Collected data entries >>
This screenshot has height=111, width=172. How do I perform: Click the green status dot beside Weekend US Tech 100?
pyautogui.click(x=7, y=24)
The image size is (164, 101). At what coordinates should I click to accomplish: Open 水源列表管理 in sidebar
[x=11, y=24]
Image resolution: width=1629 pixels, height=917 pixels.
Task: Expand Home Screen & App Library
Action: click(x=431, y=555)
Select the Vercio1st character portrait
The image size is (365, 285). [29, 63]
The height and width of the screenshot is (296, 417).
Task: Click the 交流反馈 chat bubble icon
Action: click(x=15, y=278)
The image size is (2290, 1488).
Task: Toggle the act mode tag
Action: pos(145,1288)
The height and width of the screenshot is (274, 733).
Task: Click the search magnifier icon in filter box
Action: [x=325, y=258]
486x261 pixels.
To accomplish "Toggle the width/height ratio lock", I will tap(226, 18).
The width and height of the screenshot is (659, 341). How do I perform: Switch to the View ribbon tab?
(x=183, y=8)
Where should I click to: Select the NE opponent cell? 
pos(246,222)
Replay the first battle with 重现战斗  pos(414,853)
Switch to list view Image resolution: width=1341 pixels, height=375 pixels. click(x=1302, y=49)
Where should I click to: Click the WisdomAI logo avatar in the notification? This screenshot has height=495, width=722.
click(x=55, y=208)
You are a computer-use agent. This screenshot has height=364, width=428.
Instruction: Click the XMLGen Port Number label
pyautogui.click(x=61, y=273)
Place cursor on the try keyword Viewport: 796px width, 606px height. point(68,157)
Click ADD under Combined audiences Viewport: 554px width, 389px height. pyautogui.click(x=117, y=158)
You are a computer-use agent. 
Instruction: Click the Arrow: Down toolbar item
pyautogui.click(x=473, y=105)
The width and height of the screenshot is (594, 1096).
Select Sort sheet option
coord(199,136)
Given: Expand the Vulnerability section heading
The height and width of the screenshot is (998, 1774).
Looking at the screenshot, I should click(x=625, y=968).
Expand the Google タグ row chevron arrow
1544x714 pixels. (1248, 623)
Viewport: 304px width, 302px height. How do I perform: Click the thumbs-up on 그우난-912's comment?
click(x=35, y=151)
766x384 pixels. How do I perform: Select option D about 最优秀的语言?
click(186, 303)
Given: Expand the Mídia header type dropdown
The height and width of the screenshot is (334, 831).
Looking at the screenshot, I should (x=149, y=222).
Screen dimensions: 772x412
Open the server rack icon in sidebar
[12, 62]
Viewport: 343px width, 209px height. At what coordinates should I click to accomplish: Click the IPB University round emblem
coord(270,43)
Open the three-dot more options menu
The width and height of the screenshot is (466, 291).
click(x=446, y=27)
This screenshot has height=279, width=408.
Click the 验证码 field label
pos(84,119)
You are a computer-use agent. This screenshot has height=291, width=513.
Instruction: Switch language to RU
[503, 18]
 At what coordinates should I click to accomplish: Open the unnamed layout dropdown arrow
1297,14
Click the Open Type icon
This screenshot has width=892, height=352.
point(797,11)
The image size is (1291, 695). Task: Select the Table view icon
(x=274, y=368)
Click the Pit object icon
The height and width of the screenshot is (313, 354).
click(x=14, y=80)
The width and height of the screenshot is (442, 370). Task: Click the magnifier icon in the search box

WHAT IS REQUIRED >> Exactly as shown, repeat every record.

SOLUTION FOR THIS EXERCISE >>
This screenshot has height=111, width=172. How do I perform: Click the green status dot beside Weekend US Tech 100?
pyautogui.click(x=7, y=24)
The image size is (164, 101). At what coordinates should I click to accomplish: Open 水源列表管理 in sidebar
[x=11, y=24]
Image resolution: width=1629 pixels, height=917 pixels.
Task: Expand Home Screen & App Library
Action: click(x=431, y=555)
Select the Vercio1st character portrait
The image size is (365, 285). [29, 63]
The height and width of the screenshot is (296, 417).
Task: Click the 交流反馈 chat bubble icon
Action: click(x=15, y=278)
The image size is (2290, 1488).
Task: Toggle the act mode tag
Action: pos(145,1288)
The height and width of the screenshot is (274, 733).
Task: Click the search magnifier icon in filter box
Action: [x=325, y=258]
486x261 pixels.
To accomplish "Toggle the width/height ratio lock", I will tap(226, 18).
The width and height of the screenshot is (659, 341). How do I perform: Switch to the View ribbon tab?
(x=183, y=8)
Where should I click to: Select the NE opponent cell? 
pos(246,222)
Replay the first battle with 重现战斗  pos(414,853)
Switch to list view Image resolution: width=1341 pixels, height=375 pixels. click(x=1302, y=49)
Where should I click to: Click the WisdomAI logo avatar in the notification? This screenshot has height=495, width=722.
click(x=55, y=208)
You are a computer-use agent. This screenshot has height=364, width=428.
Instruction: Click the XMLGen Port Number label
pyautogui.click(x=61, y=273)
Place cursor on the try keyword Viewport: 796px width, 606px height. point(68,157)
Click ADD under Combined audiences Viewport: 554px width, 389px height. pyautogui.click(x=117, y=158)
You are a computer-use agent. 
Instruction: Click the Arrow: Down toolbar item
pyautogui.click(x=473, y=105)
The width and height of the screenshot is (594, 1096).
Select Sort sheet option
coord(199,136)
Given: Expand the Vulnerability section heading
The height and width of the screenshot is (998, 1774).
Looking at the screenshot, I should click(x=625, y=968).
Expand the Google タグ row chevron arrow
1544x714 pixels. (1248, 623)
Viewport: 304px width, 302px height. How do I perform: Click the thumbs-up on 그우난-912's comment?
click(x=35, y=151)
766x384 pixels. How do I perform: Select option D about 最优秀的语言?
click(186, 303)
Given: Expand the Mídia header type dropdown
The height and width of the screenshot is (334, 831).
Looking at the screenshot, I should (x=149, y=222).
Screen dimensions: 772x412
Open the server rack icon in sidebar
[12, 62]
Viewport: 343px width, 209px height. At what coordinates should I click to accomplish: Click the IPB University round emblem
coord(270,43)
Open the three-dot more options menu
The width and height of the screenshot is (466, 291).
click(x=446, y=27)
This screenshot has height=279, width=408.
Click the 验证码 field label
pos(84,119)
You are a computer-use agent. This screenshot has height=291, width=513.
Instruction: Switch language to RU
[503, 18]
 At what coordinates should I click to accomplish: Open the unnamed layout dropdown arrow
1297,14
Click the Open Type icon
This screenshot has width=892, height=352.
point(797,11)
The image size is (1291, 695). Task: Select the Table view icon
(x=274, y=368)
Click the Pit object icon
The height and width of the screenshot is (313, 354).
click(x=14, y=80)
The width and height of the screenshot is (442, 370). Task: Click the magnifier icon in the search box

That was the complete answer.